Al empezar a preparar mi biblioteca itinerante, me encuentro con el primer libro que compré al llegar a Berlín en una pequeña librería de Savignyplatz: Goodbye to Berlin, de Christopher Isherwood. Como yo, este escritor inglés era un expat que tuvo que despedirse de la ciudad después de intentar habitarla como un local; a diferencia de mí, él lo hizo en el lado oeste y en el periodo de entre guerras (1929-1932). El espacio que habité en el este de Berlín es en realidad más cercano al que transitan los personajes de Berlin Alexanderplatz, otra famosa novela de la época de la República de Weimar, escrita por el alemán Alfred Döblin. A veces al caminar cotidianamente por las antiguas calles de Mitte y Prenzlauer Berg tenía la sensación de que Franz Biberkopf y sus amigos aparecerán al doblar alguna esquina o entrarán a mi bar favorito en la esquina de mi casa. Los viejos edificios y las empedradas calles conservan los mismos colores y nombres, pero no me engaño: mi Berlín ha sido una versión inevitablemente gentrificada, globalizada y sin muros que detengan, contengan, conserven el pasado que estas novelas intentaron atrapar.
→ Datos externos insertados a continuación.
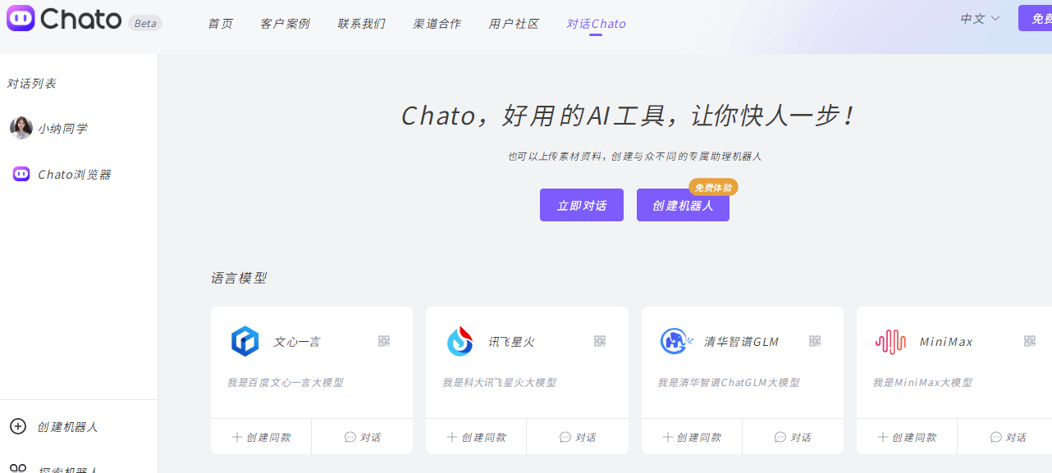Select the 用户社区 menu item

click(x=514, y=23)
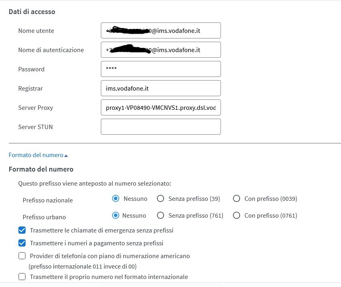Click the Server Proxy input field

click(160, 107)
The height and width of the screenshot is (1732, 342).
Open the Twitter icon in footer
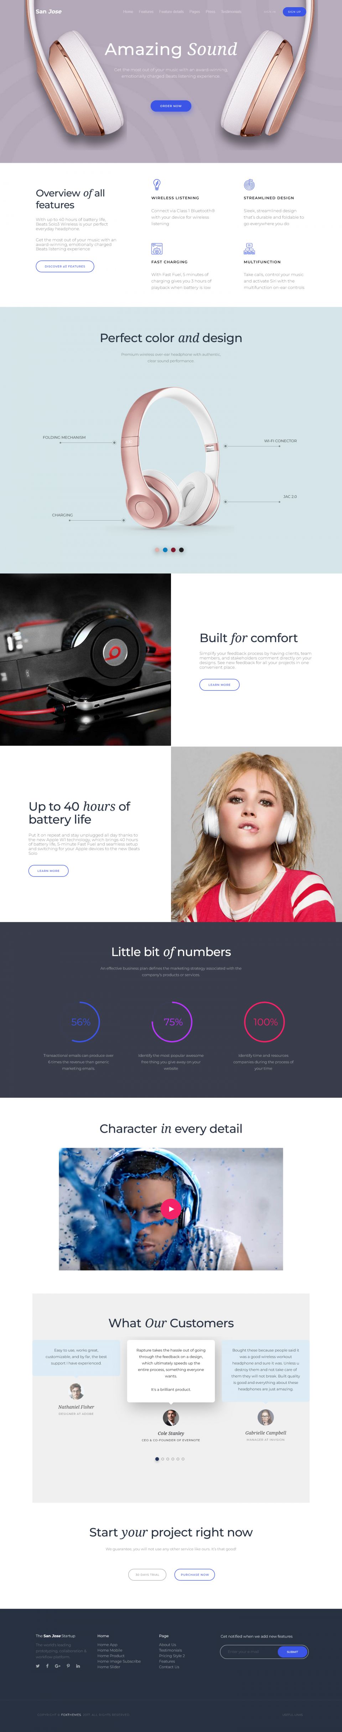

No obstante, yo también siento que dejo Berlín en un periodo liminal, en el que todo aún está por suceder; dejo Berlín entre la euforia que ha provocado el levantamiento de las restricciones de la pandemia en pleno verano y la incertidumbre del futuro de las fuentes energéticas por la cercana guerra en Ucrania. Quizá es que este es el espíritu de Berlín: el lugar donde todo parece estar siempre a punto de suceder; el lugar donde todo se mantiene en delicado y barroco suspenso, como en un montaje teatral: todo y nada a la vez sucede.
Nunca sabré qué más me hubiera deparado esta ciudad de haberme quedado más tiempo en ella, pero sí sé que mi año berlinés se puede resumir en una palabra: sororidad. Lo que más me llevo de Berlín no son objetos con peso y forma definidos, sino memorias con amigas. Empaco entonces ese cruce cotidiano entre lugares y personas que conformaron mi Berlín en femenino: una banca de Viktoriaplatz con Conny, una galería chic en Bleibtreustrasse con Irene, las calles de Prenzlauer Berg con Milena, una infinita cena en Charlottenburg con Cristina, una iglesia de Pankov con Nele, un bohemio restaurante en Postdamerplatz con Ana, los bares de Schöneberg y Kreuzberg con Becky, un hogar en Steglitz con Vanesa, la oficina en Dahlem con Carmen, un balcón en Oderbergerstrasse con Joyce, un café de Alexanderplatz con Roberta, los andenes de Haupbanhof con Chiara, las fiestas en Freie Universität con Ajla y todo Mitte con Itzel. Quizá en mi último día en esta ciudad sonría como Isherwood en el suyo, porque es verano en Berlín y el sol hace olvidar el cruel invierno que seguro regresará y la gente seguirá cruzando calles, llenando las terrazas de los bares y cafés; y cuando alguna vez busque palabras más definitivas para narrar mi experiencia berlinesa, diré como Isherwood, “no puedo creer que todo esto haya pasado”. Tschüss!